RFK Jr. Wants to Crack Down on Psychiatric Overprescription. A Psychologist Says It’s More Complicated Than That
Health and Human Services Secretary Robert F. Kennedy Jr. announced a new federal plan this month aimed at addressing what the department calls “psychiatric overprescribing,” including efforts to promote appropriate prescribing, support deprescribing when clinically appropriate and increase awareness of non-medication mental health treatments.
The announcement enters an ongoing debate in mental health care: how to address inappropriate prescribing without discouraging people from treatments they may genuinely need.
Dr. Kevin Chapman, a clinical psychologist and anxiety specialist, said the concern behind the plan isn’t baseless. It’s just incomplete.
“I think there is truth to what the secretary is saying,” Chapman told RELEVANT. “You could argue, based on some studies, that certain psychotropic medications are overutilized. But then you also could argue that there’s plenty of psychotropic medications that are underutilized.”
That nuance matters because “psychiatric medication” covers a huge range of conditions, prescriptions and clinical realities. A conversation about benzodiazepines such as Xanax or Valium is different from a conversation about antidepressants, ADHD medication or antipsychotic drugs used to treat psychosis. Chapman said some medications, including certain anti-anxiety drugs and sleep aids, are controlled substances because of dependency and tolerance risks, which makes appropriate oversight important.
Still, he said, the broader problem isn’t new.
“I think it’s not a new problem,” Chapman said. “It’s been a problem since psychotropic medications were introduced.”
What has changed is the level of need. The pandemic pushed many people who were already dealing with anxiety, chronic sadness or depression into more severe symptoms. More people sought help, which meant more people entered a mental health system where medication is often the easiest available intervention.
Chapman said medication has long been the “first-line” treatment for many psychiatric problems in the United States, but he was careful to distinguish that from the best-supported approach.

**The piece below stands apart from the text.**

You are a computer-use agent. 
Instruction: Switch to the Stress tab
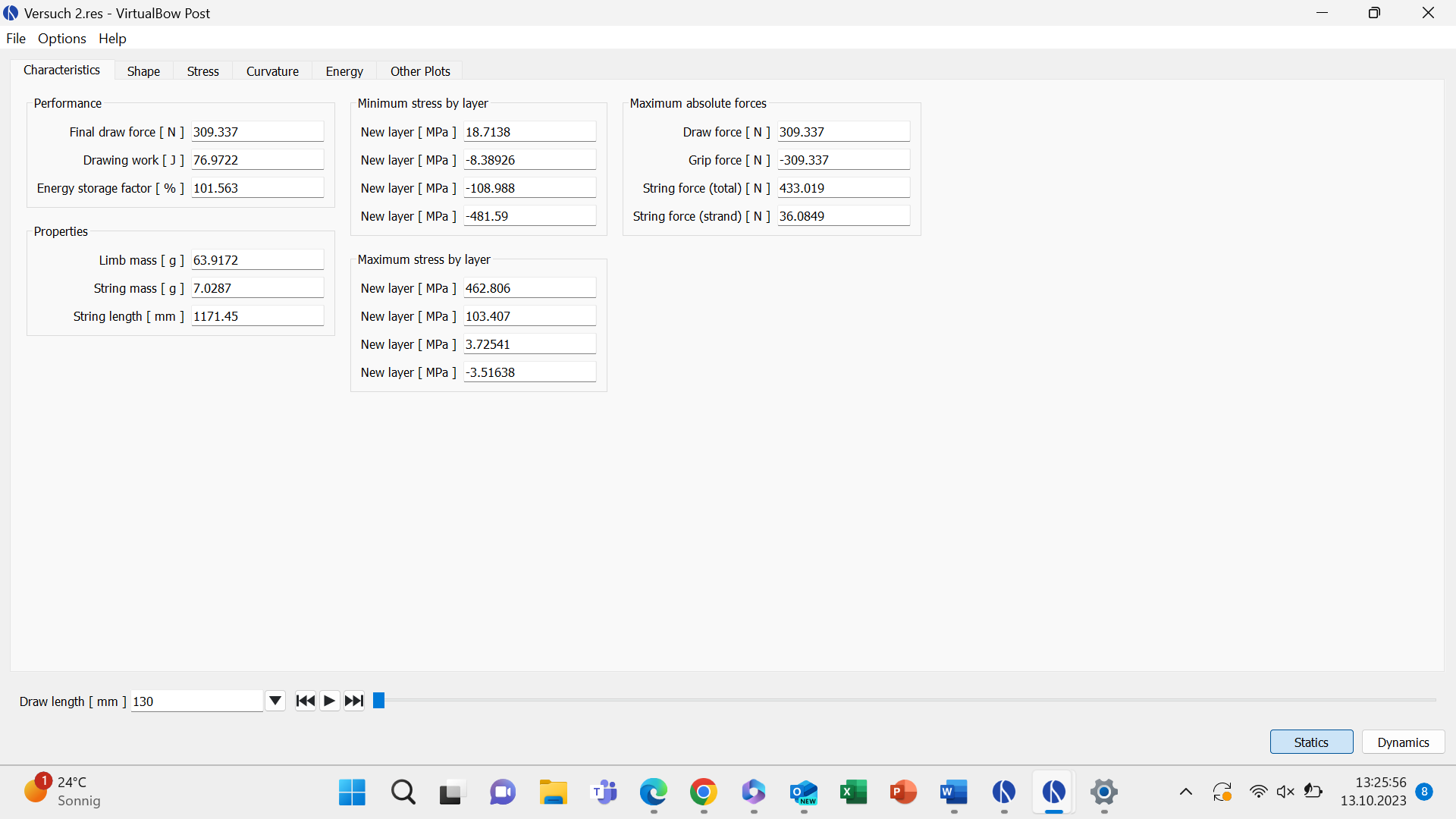(202, 71)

“I didn’t say gold standard,” he said. “I said first line.”
A first-line treatment is often the option someone encounters first. A gold-standard treatment is what research and clinical practice suggest will best address a particular condition. For many emotional disorders, Chapman said, medication can be extremely helpful, especially when symptoms are severe or persistent. But the strongest outcomes often come when medication is combined with psychotherapy, particularly cognitive behavioral therapy.
That’s where the American mental health system runs into one of its most obvious problems: therapy can be harder to access than medication.
Chapman said he understands why some people choose the prescription route first. Therapy can be expensive, insurance coverage can be inconsistent and finding the right provider is not exactly intuitive. Patients may encounter psychiatrists, psychologists, counselors, licensed clinical social workers and other mental health professionals without knowing who does what or which person is right for their specific issue.
“Most people in the public, frankly, are unaware of who they should seek treatment from,” Chapman said.
The confusion starts with two words people often use interchangeably: psychiatry and psychology. A psychiatrist is a physician who went to medical school and can prescribe medication. A psychologist is trained in research, assessment and psychological treatment, often through approaches like CBT. Chapman said people call him a psychiatrist all the time, which may sound harmless until a national policy debate hinges on the difference between prescribing medication and providing therapy.
Cultural stigma also shapes the problem. Medication can feel easier to explain because Americans are often more comfortable framing distress as a physical issue than a mental one. Chapman gave the example of people saying their “nerves are bad,” a phrase that sounds more bodily than psychological.
“It’s way less stigmatizing to say that I have something physically wrong with me than something mentally wrong with me,” he said.
The better question, Chapman said, is not whether someone feels anxious, sad or overwhelmed. Those emotions are part of being human. Anxiety, in particular, is a normal emotional experience and even serves a purpose.
The clinical question is whether symptoms are causing personal distress and impairing daily functioning. If someone’s anxiety, depression or emotional distress is disrupting relationships, work, school, sleep or the ability to do what they used to do, it may be time to seek professional help.
That kind of framework avoids two mistakes at once. It doesn’t reduce ordinary stress to a diagnosis, and it doesn’t dismiss serious symptoms as something people should simply push through.
Chapman said any conversation about overprescribing also has to avoid creating shame around medication itself. Some people would not be able to function without psychiatric medication. Others may need therapy, lifestyle changes or a better diagnostic picture before medication makes sense. Many need more than one form of care.
“There’s no stigma or shame attached to it,” Chapman said. “People do need help.”